I am going to take a stab at responding to perhaps the two most common objections to the idea of Christian anarchism: the well-known “render unto Caesar” passage and Romans 13:1-7. In so doing, I hope to subsequently begin building a case for Christian anti-authoritarianism, which is necessary for any discussion of Christian anarchism. By no means is the following discussion exhaustive of my thoughts or the Christian anarchist literature on the topic of anti-authoritarianism, but as I say, it is a beginning.
Jesus’ admonition in Mark 12:13-17* to “Give to the emperor the things that are the emperor’s, and to God the things that are God’s” is often employed as a weapon against Christian anarchism. Clearly, it is argued, Jesus is here instructing his followers to be good and obedient citizens. However, a brief turn down historical context alley would suggest otherwise. Indeed, I would argue that this passage turns out to be quite subversive.
Greg Boyd and Paul Rhodes Eddy point out in The Jesus Legend that “within Palestine coins were often printed without the customary representation of the emperor on them, done in deference to their [that is, Jewish folks’] sensitivity to anything that could violate the second commandment.” [I] One could speculate then (and it is mere speculation), that when Jesus responded to the Pharisees’ question regarding taxes by asking, “Whose head is this, and whose title?” the Pharisees would have immediately realized that they had been outwitted. For, as soon as they admitted that it was the emperor’s image, they were essentially saying that they carried a graven image, in direct violation of the second commandment.
Furthermore, I remember coming across a quote by Dorothy Day (though I regret to admit that I no longer remember the source) that was something to the effect of, once we have given to God what is God’s, as Jesus tells us to do, what more is there to give to the emperor other than these coins with his head stamped on them?
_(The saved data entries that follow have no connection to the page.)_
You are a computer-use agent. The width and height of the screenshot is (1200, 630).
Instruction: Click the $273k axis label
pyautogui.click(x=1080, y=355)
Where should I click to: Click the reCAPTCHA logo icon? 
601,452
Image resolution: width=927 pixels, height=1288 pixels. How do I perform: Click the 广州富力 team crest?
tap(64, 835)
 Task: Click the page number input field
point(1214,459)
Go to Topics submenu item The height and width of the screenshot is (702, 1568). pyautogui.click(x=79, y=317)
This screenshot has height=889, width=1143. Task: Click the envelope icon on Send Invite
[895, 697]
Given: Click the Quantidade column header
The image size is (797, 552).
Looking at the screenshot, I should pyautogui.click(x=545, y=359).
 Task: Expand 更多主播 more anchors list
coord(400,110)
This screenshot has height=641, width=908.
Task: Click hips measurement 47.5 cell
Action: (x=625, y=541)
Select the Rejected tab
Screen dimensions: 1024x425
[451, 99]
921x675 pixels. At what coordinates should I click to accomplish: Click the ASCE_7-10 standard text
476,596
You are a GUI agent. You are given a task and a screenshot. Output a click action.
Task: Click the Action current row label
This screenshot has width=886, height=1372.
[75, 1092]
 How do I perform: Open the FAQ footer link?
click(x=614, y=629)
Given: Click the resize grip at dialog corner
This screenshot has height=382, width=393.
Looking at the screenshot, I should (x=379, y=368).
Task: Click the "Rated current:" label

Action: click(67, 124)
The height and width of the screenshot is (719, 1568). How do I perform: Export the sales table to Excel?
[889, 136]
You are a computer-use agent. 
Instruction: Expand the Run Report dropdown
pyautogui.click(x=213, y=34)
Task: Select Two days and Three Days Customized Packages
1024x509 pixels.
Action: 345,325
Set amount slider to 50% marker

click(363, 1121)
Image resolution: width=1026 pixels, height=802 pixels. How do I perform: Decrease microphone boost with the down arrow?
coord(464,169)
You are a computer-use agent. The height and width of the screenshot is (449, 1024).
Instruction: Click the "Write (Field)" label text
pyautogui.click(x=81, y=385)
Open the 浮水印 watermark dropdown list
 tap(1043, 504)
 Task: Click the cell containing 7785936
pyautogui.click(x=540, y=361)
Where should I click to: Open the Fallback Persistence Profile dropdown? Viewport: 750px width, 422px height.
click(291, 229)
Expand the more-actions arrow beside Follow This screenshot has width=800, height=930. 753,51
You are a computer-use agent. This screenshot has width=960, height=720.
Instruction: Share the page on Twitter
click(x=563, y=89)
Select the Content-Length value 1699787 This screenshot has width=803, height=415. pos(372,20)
As Jacques Ellul points out, it is here that “the basis and limit of his [the emperor’s] power” is revealed, for, “whatever does not bear Caesar’s mark does not belong to him.” Most importantly, “Caesar has no right of life and death”, [II] for humans are made in God’s image, not Caesar’s. Therefore, he can have no legitimate dominion over human life! (Which has profound and radical implications for discussions of war and capital punishment.)
Seen in this light, then, the statement appears very dismissive of the political system which, compared with (un)Kingdom of God (to use Mark Van Steenwyk’s phrase) [III], places importance on trivial and even sinful things. The emperor has no real authority. Give him his coins back and be on your way, focusing instead on the things that matter (i.e., realizing God’s (un)Kingdom on earth).
Paying taxes, therefore, is by no means a moral admonition.
This leads rather naturally into a discussion of Romans 13, which is typically considered the absolute trump card that proves once and for all that a Christian cannot be an anarchist. (I have already discussed a couple of important aspects of this passage in my entry on nonviolence below, which will not be repeated here). However, to my mind there are several important considerations which count against this typical reading, which divorces this particular passage from the surrounding verses and, indeed, from the whole of the Bible (most importantly, the teachings of Jesus). As John Howard Yoder rightfully points out, this passage does not represent the only, or even the central, biblical teaching regarding governments. [IV]
First of all, the passage can by no means be rightly understand apart from the preceding verses in chapter 12 (remember: Paul did not divide his letters into chapters–it was a single literary unit). Chapter 12 begins with Paul admonishing his readers to “not be conformed to this world, but be transformed by the renewing of your minds”. As Jacques Ellul points out, “This is obviously a strange beginning if he is later to demand obedience to political authorities!” [V] And not only this, but Paul goes on to exhort his readers to “love one another”, “bless those who persecute you”, “live in harmony with one another”, “do not repay anyone evil for evil”, “live peaceably with all”, “never avenge yourselves”, and finally, “Do not be overcome by evil, but overcome evil with good.” Then, “Let every person be subject to the governing authorities.” How strange that a Christian should read chapter 12, which is a direct echo of Jesus’ teachings in The Sermon On the Mount (Matt. 5-7), but then to read chapter 13 and determine that we must as Christians morally support the state in all of its violence as instituted by God! To my mind, either Paul is directly contradicting the teachings of Jesus, in which case, as Christ followers, we must privilege the teachings of Jesus over those of Paul; or, this is not quite what Paul is saying.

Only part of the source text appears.